**Problem to work on**. Reproduce the records starting with the line containing "Given: Click the name Knut Raastad" and going on through the line containing "pyautogui.click(x=37, y=53)", both included. Leave the pictures out of your answer.

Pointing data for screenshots
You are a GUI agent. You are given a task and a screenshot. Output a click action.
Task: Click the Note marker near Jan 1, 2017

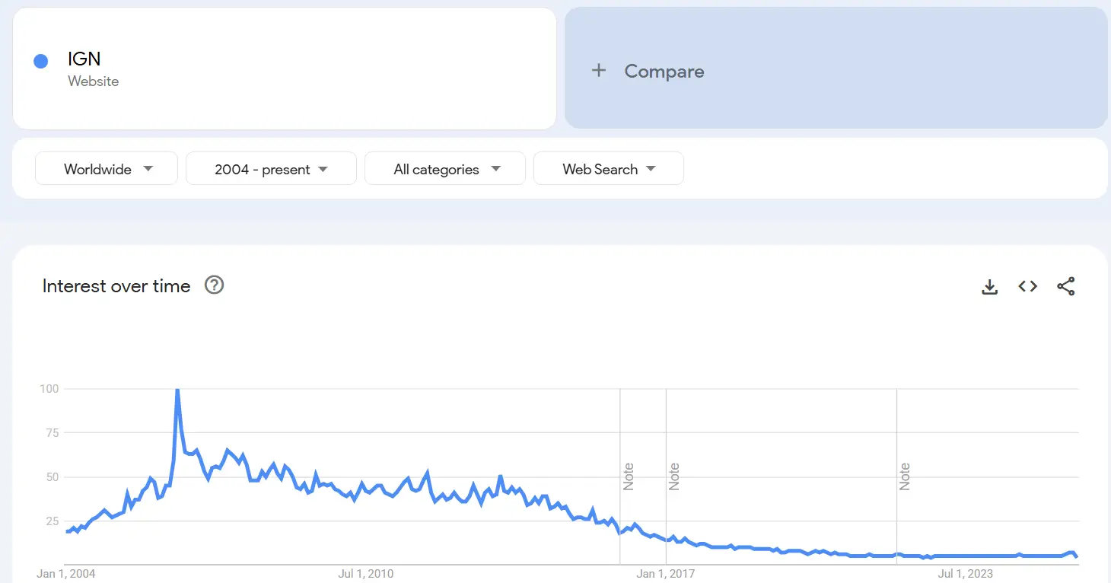(x=674, y=476)
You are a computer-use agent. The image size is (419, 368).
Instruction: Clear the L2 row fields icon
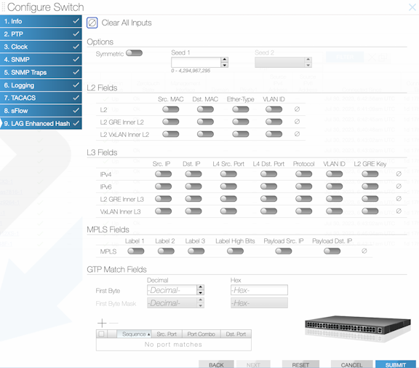pyautogui.click(x=297, y=109)
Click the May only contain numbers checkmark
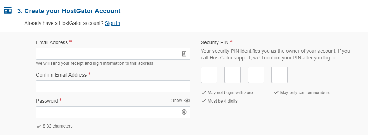 pyautogui.click(x=276, y=93)
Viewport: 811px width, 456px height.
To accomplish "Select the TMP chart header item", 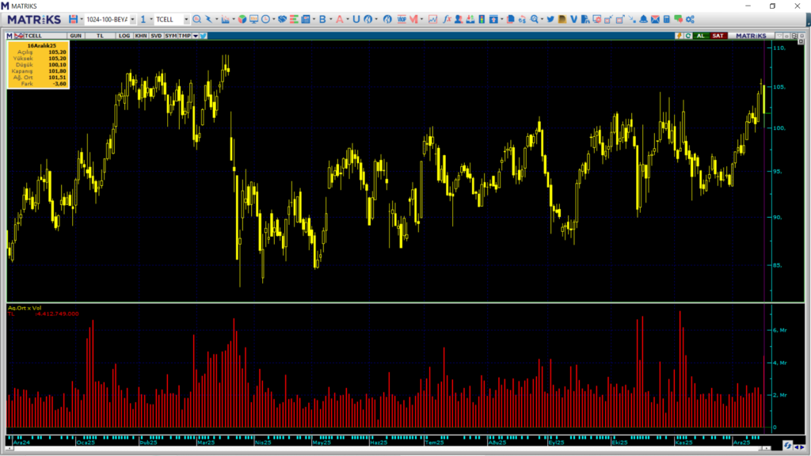I will [x=184, y=36].
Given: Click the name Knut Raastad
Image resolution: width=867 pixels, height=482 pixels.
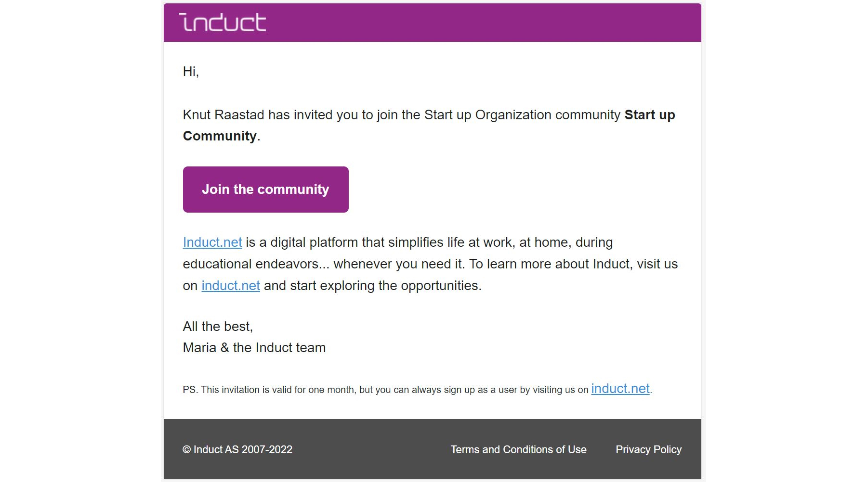Looking at the screenshot, I should (x=223, y=115).
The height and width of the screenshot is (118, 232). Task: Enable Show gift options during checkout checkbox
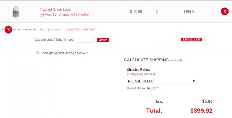pyautogui.click(x=37, y=53)
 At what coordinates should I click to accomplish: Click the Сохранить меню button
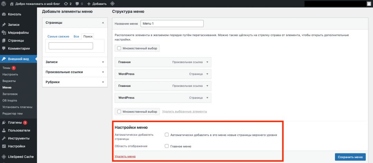coord(350,157)
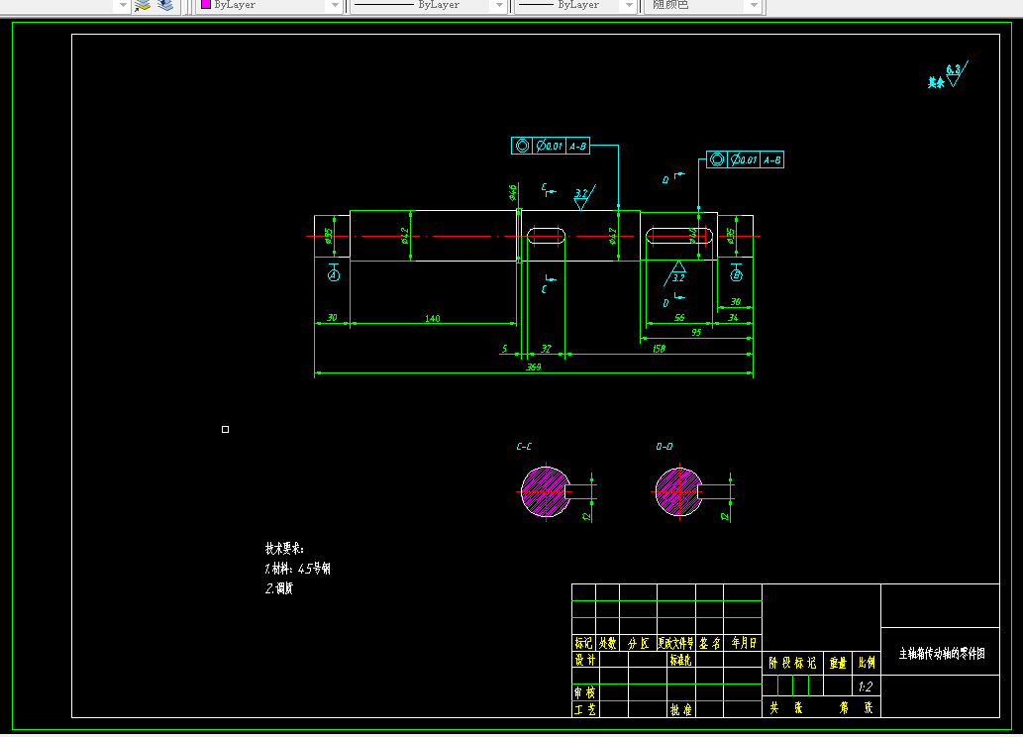1023x737 pixels.
Task: Click the Layer Previous icon
Action: point(165,5)
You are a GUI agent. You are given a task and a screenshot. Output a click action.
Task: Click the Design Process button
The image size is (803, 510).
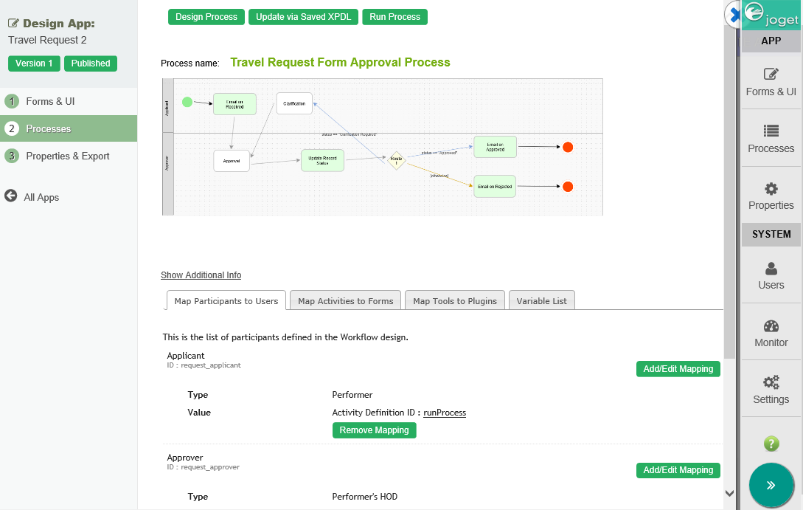tap(206, 17)
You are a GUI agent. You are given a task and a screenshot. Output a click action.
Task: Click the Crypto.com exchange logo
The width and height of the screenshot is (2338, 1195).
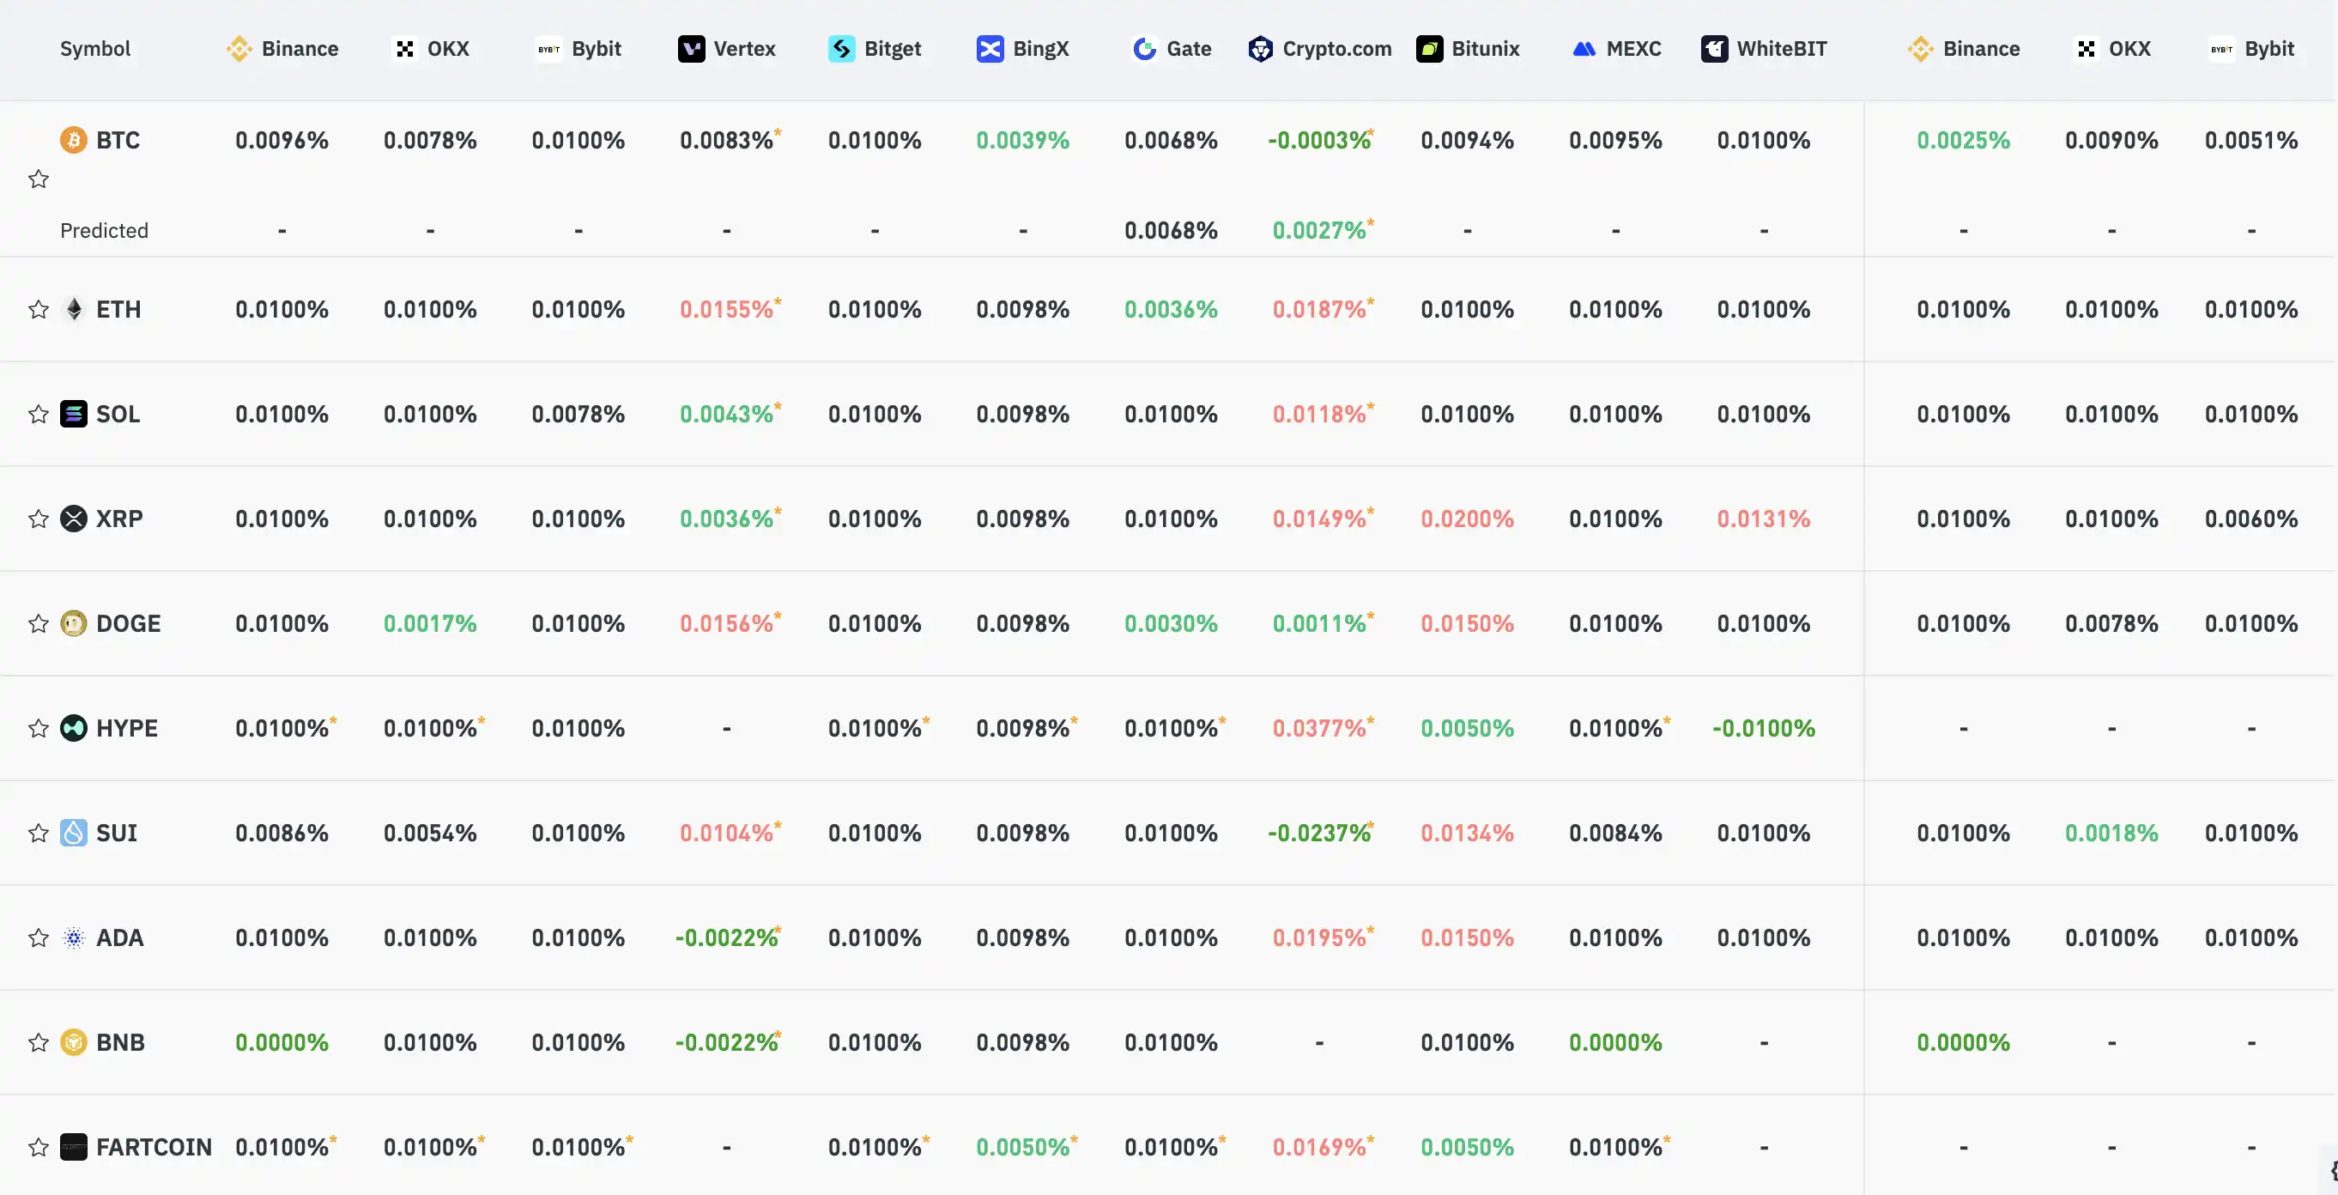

**Result for this task**.
Given: Click the name Knut Raastad
Image resolution: width=867 pixels, height=482 pixels.
Looking at the screenshot, I should (x=223, y=115).
The height and width of the screenshot is (118, 232). Task: Enable Show gift options during checkout checkbox
pyautogui.click(x=37, y=53)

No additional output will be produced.